There were times when I didn’t want to see my oh so fertile SIL and her brood. But I wouldn’t have excluded them from family events. You learn to paint a smile on your face and have a cry in private.

If it was her own 40th then it would be an entirely different matter.

Hollyhop17 · 06/11/2017 11:52

That message from your Sil to your DB is bloody awful. Why are infertile women the only ones with feelings or deserving of compassion?

Why doesnt the OP get to spend time with her DD and her family? What if the OP needs a break and some help? (I think it was mentioned she doesnt live near family). I genuinely dont understand why so many think the OP should hide her child away.

As I said upthread, where does this end? What age is it no longer acceptable to exclude dd from SIL? No one who thinks the SIL is being reasonable seems to have answered that question.

LisaSimpsonsbff · 06/11/2017 11:53

You learn to paint a smile on your face and have a cry in private.

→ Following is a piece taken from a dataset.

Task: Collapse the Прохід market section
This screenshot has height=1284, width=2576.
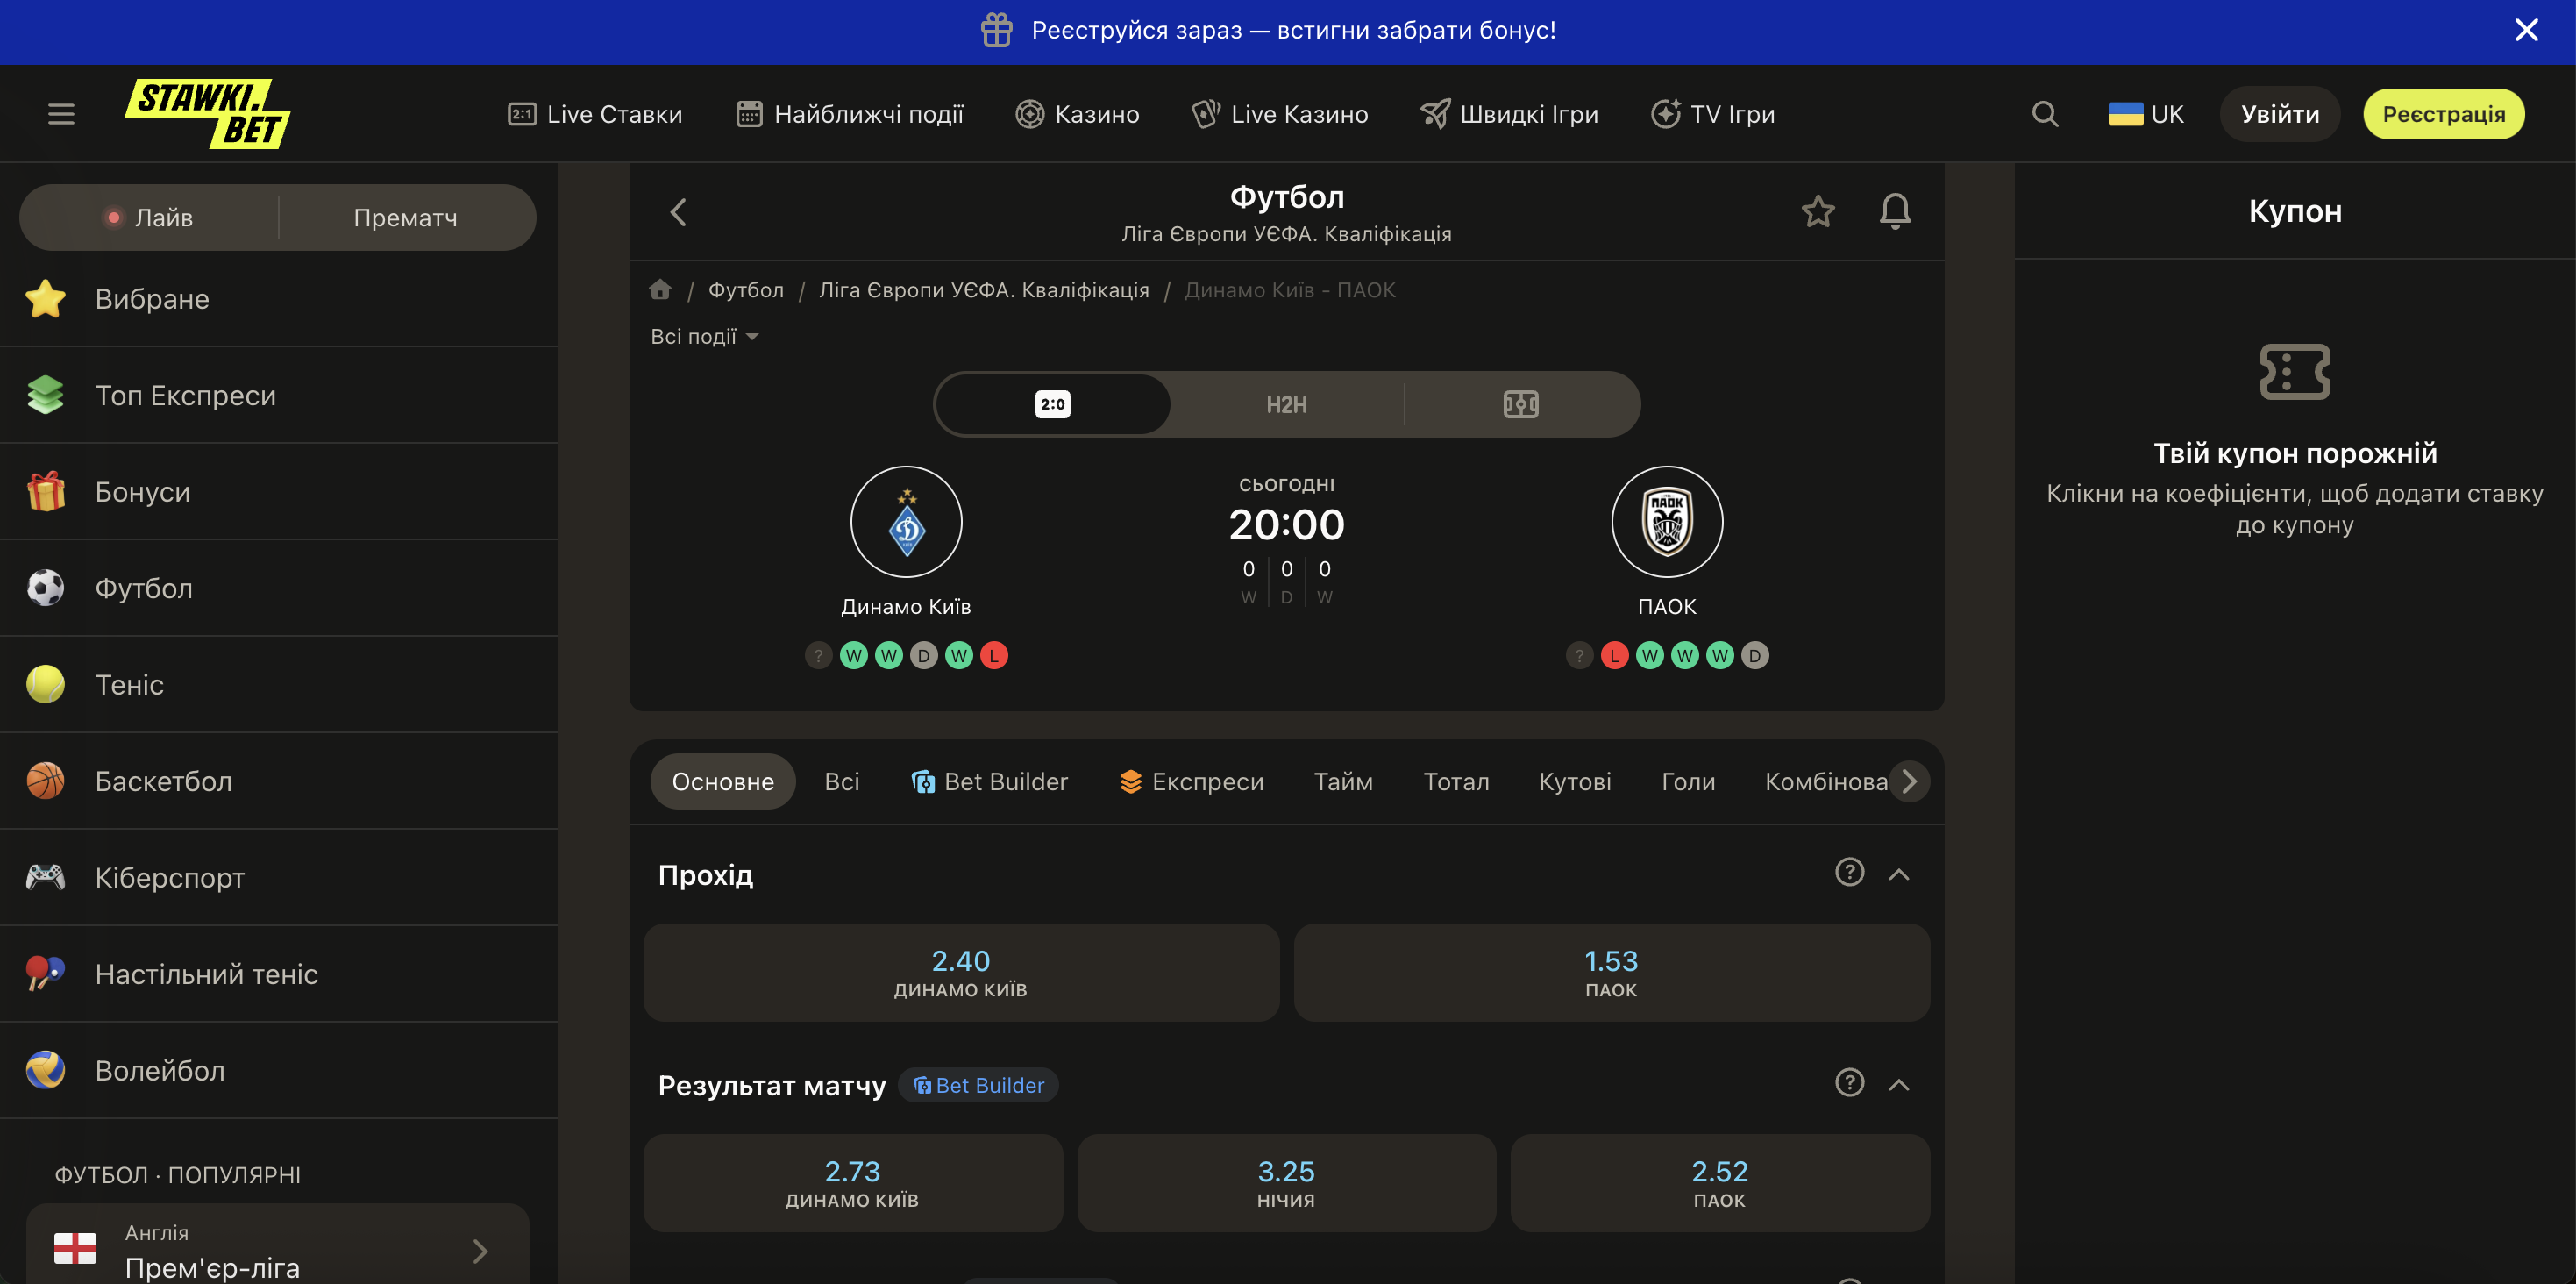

Again, yes, I have done this. I have no problem with the many posts acknowledging her pain but saying she should do this. I have a problem with the many posts suggesting that she's not in pain at all, and is just being nasty for the sake of it, or is deliberately trying to hurt OP, or that she's attention-seeking. She's behaving badly and irrationally but I think it's awful to pretend that there's no cause for this - and it's also profoundly unhelpful to OP, who has to try and forge a family relationship with this person going forward. Telling her that SIL is just an irredeemably dreadful person hardly seems conducive to that.